Typical fields include:
site_name,country,region,languagearticle_title,author,article_body,tagsdate_published,article_url,url_hashmain_image_url,seo_descriptionscraped_at,scraping_tool,execution_modecategory_url,source_html_lang,cutoff_filtered
Example item:
{"site_name": "Reuters","country": "United Kingdom","region": "Europe","language": "en","article_title": "Sample headline","author": "Editorial Team","article_body": "Full normalized article text...","tags": ["markets", "energy"],"date_published": "2026-03-20T10:15:00Z","article_url": "https://www.reuters.com/world/example-story/","url_hash": "d41d8cd98f00b204e9800998ecf8427e","main_image_url": "https://example.com/image.jpg","seo_description": "Summary description","scraped_at": "2026-03-20T10:20:00Z","scraping_tool": "scrapling","execution_mode": "historic","category_url": "https://www.reuters.com/world/","source_html_lang": "en","cutoff_filtered": false}
Additional run artifacts
- Named dataset
error-log: extraction/fetch failures and fallback diagnostics - Key-value store record
OUTPUT: run summary (successItemCount,errorItemCount, mode, selected scope) - Output tab links (configured in
.actor/output_schema.json):- default dataset items
- overview dataset view
OUTPUTrecord- run API details
Data quality and reliability notes
- Website markup changes can affect extraction quality for specific sources.
- Protected sites may require proxy routing for stable results.

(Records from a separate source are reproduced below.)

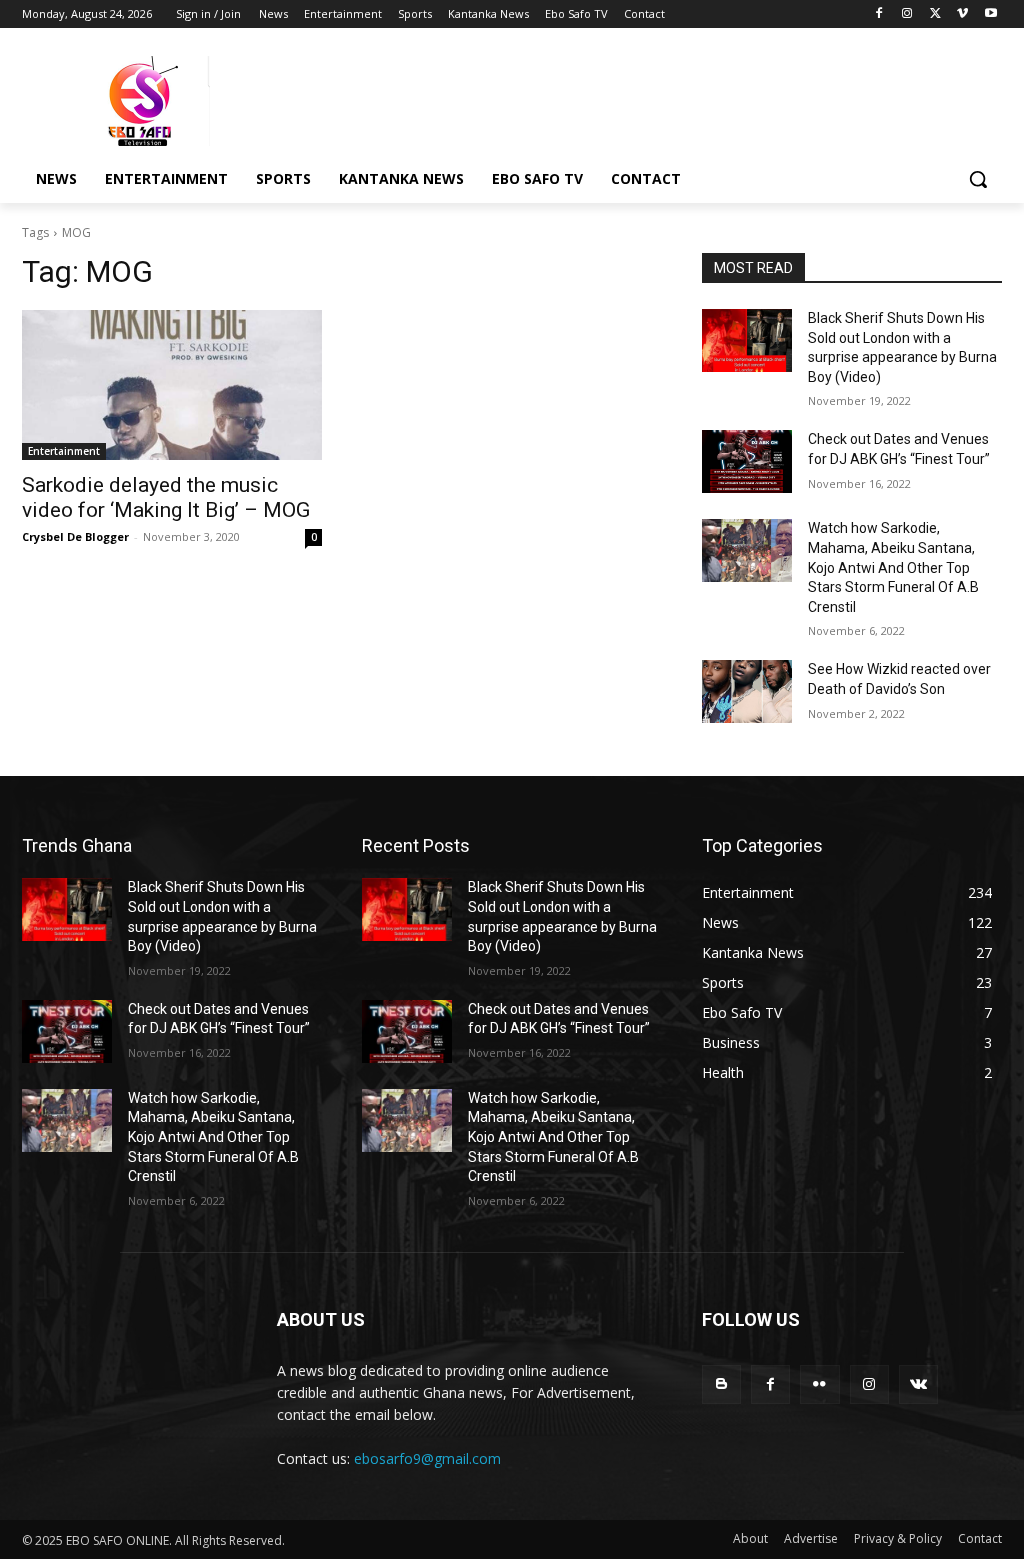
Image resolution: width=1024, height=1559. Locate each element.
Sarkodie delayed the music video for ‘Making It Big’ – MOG (166, 497)
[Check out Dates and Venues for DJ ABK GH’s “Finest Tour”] (747, 461)
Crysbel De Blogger (75, 536)
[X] (935, 14)
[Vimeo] (962, 14)
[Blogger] (721, 1384)
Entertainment (64, 451)
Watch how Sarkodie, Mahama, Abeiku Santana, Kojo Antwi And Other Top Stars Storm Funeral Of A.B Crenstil (893, 567)
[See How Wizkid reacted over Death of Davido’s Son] (747, 691)
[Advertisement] (491, 99)
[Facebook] (879, 14)
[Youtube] (990, 14)
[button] (978, 179)
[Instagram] (907, 14)
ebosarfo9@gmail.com (427, 1458)
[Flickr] (819, 1384)
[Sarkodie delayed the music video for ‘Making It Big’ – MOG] (172, 385)
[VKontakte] (918, 1384)
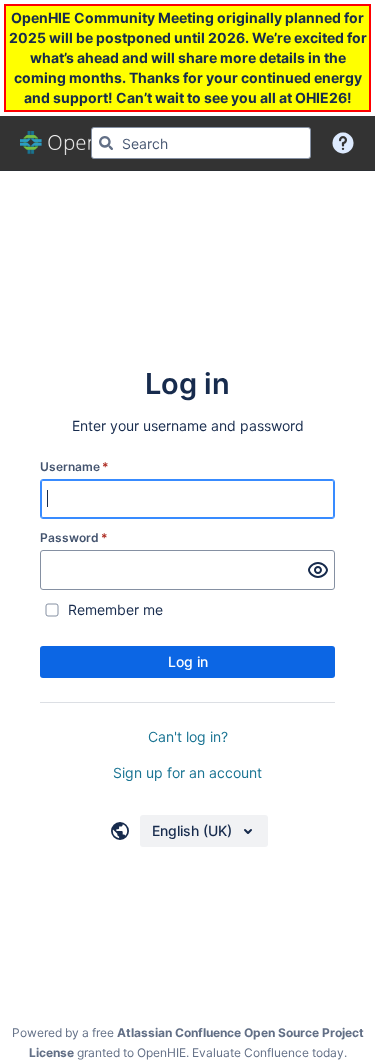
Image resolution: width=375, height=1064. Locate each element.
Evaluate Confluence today (268, 1052)
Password (74, 537)
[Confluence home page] (76, 143)
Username (74, 466)
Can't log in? (188, 736)
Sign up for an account (187, 772)
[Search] (106, 143)
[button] (343, 143)
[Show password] (318, 570)
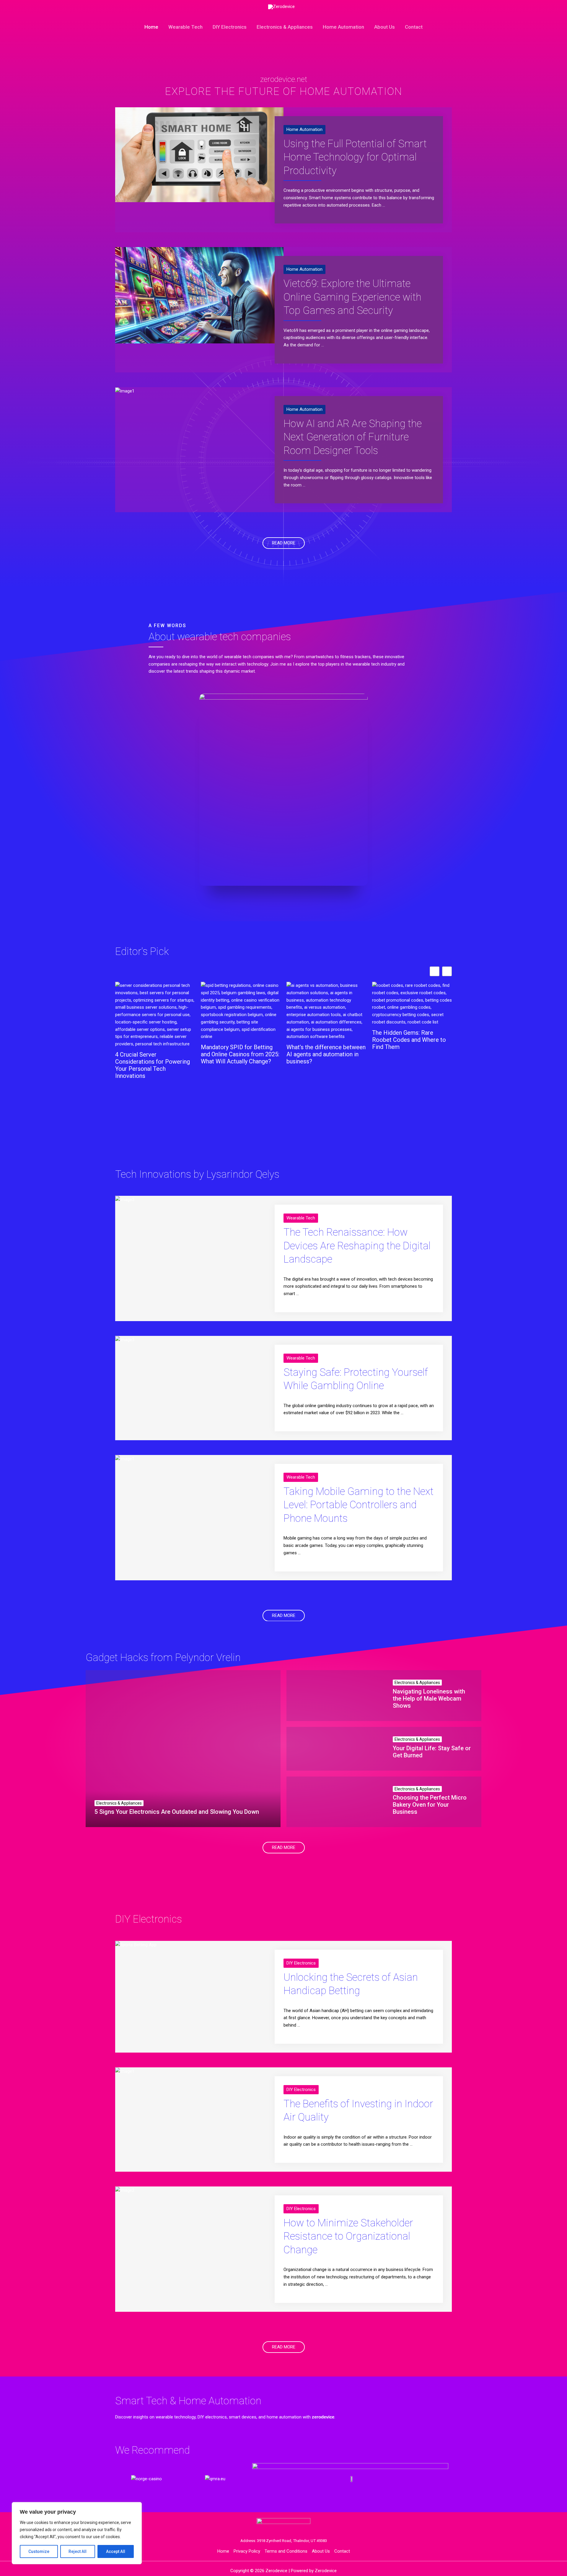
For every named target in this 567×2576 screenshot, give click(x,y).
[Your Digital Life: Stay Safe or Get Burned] (335, 1749)
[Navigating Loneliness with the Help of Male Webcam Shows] (335, 1695)
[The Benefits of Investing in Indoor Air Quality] (124, 2071)
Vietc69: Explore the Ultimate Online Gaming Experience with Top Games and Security (352, 297)
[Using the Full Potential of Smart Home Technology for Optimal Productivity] (199, 154)
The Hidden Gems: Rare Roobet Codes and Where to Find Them (323, 1039)
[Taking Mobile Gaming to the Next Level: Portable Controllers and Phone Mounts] (124, 1458)
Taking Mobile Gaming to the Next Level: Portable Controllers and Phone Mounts (359, 1504)
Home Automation (343, 27)
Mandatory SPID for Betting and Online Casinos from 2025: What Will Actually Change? (154, 1054)
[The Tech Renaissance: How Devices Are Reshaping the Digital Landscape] (124, 1199)
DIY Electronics (230, 27)
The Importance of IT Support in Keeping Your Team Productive (410, 1039)
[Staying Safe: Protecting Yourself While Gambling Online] (124, 1339)
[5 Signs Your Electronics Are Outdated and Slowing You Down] (183, 1748)
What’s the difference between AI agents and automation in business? (240, 1054)
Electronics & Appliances (285, 27)
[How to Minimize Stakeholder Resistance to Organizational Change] (124, 2190)
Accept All (115, 2551)
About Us (384, 27)
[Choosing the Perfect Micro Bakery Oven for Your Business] (335, 1802)
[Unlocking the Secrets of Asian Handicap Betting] (136, 1944)
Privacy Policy (247, 2551)
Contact (414, 27)
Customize (38, 2551)
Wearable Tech (185, 27)
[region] (77, 2533)
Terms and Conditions (286, 2551)
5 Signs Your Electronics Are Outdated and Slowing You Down (176, 1811)
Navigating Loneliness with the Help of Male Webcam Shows (429, 1698)
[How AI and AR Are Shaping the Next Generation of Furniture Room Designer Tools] (124, 390)
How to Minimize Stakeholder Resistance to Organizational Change (348, 2236)
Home (151, 27)
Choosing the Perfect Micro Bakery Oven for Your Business (430, 1804)
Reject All (78, 2551)
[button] (447, 971)
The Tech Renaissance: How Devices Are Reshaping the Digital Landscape (357, 1245)
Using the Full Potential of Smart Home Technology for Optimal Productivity (355, 157)
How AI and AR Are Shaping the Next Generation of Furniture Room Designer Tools (353, 437)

- Historical runs can be large; use
historic_max_pages_per_categoryand/ormax_items_per_sitefor faster, more controlled runs. - Backend fallback improves resilience but can increase runtime on difficult pages.
Performance tips
- Use
execution_mode: "current"for recurring monitoring. - Use
execution_mode: "historic"+historic_cutoff_datefor backfills. - Keep site scope narrow during testing before large runs.
- Enable
proxy_config.useApifyProxyfor better success rates on anti-bot-protected domains.
SEO keywords
Apify news scraper, global news scraping, historical news scraper, real-time news scraping, article extraction API, structured news dataset, media monitoring scraper, web scraping for journalism, multilingual news scraping, category-based news scraping.
Compliance reminder
Use this Actor responsibly and in line with each target website's terms, robots directives, and applicable laws and regulations in your jurisdiction.